Except that one knows things have hit a new low when the only time of the year that the country is assured of electricity is during the three-week festive season holiday break. That’s when all industry and construction have shut down and much of domestic cooking revolves around the braai fire. It’s that time of the year when the most onerous burden on Eskom is to keep the Christmas tree fairy lights flickering, which, in any case, are nowadays often solar powered.
It’s also a new low for South Africa when President Cyril Ramaphosa’s solemn hand-on-heart promise to the nation that there would be no load shedding between December 17 and January 13 already had been broken by January 4. On the other hand, one could argue that Eskom’s indifference to the presidential reputation, such that is, is a new and welcome declaration of indifference by the power utilities new CEO to political meddling.

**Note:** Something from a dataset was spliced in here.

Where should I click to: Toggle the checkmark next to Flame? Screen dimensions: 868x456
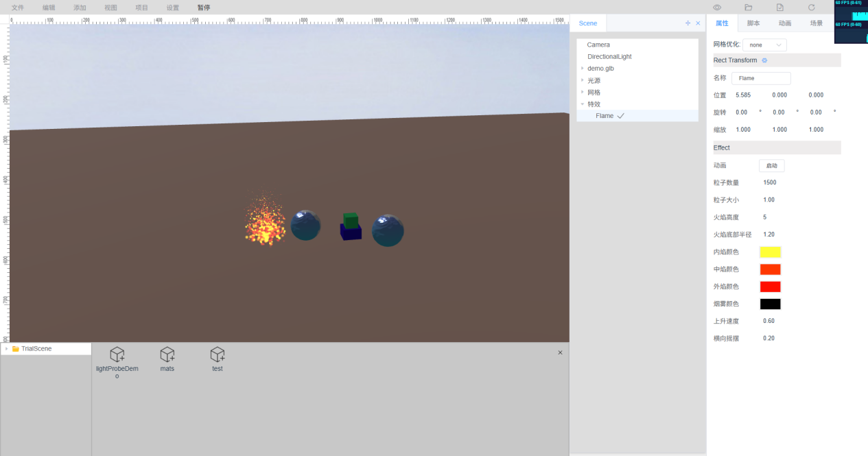pos(621,116)
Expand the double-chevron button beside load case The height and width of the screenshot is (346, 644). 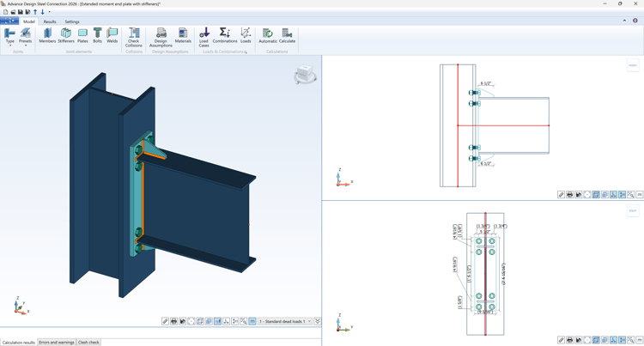[x=318, y=321]
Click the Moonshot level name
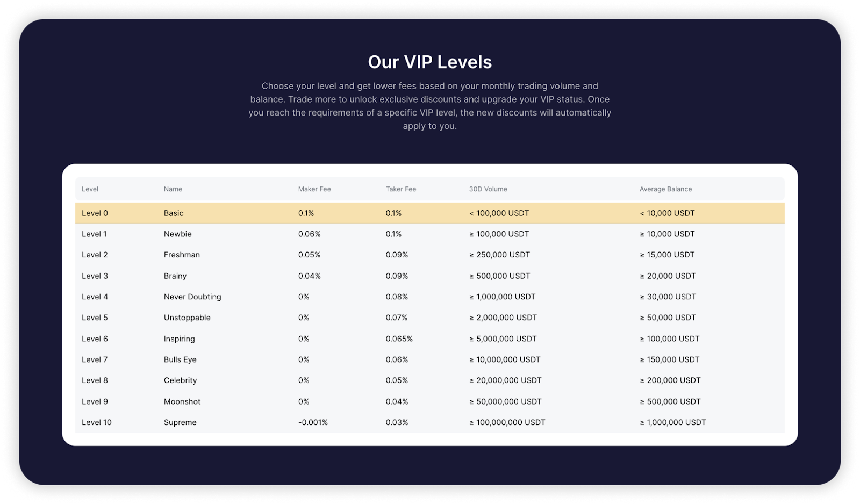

The King Canute-like failure of CR simply to decree a national power supply is emblematic of the failure of a “command” economy of state-owned enterprises (SOEs). It also signals the president’s wider political impotence. Two years after Ramaphosa deposing his venal predecessor — and almost a year after gullible voters gave CR the “mandate” he supposedly needed to avoid being similarly disposed of — SA is washed into 2020, rudderless and taking water.
Given the rate at which Ramaphosa is at present effecting change, he will have to be president for life to make the necessary impression. We do not have that long.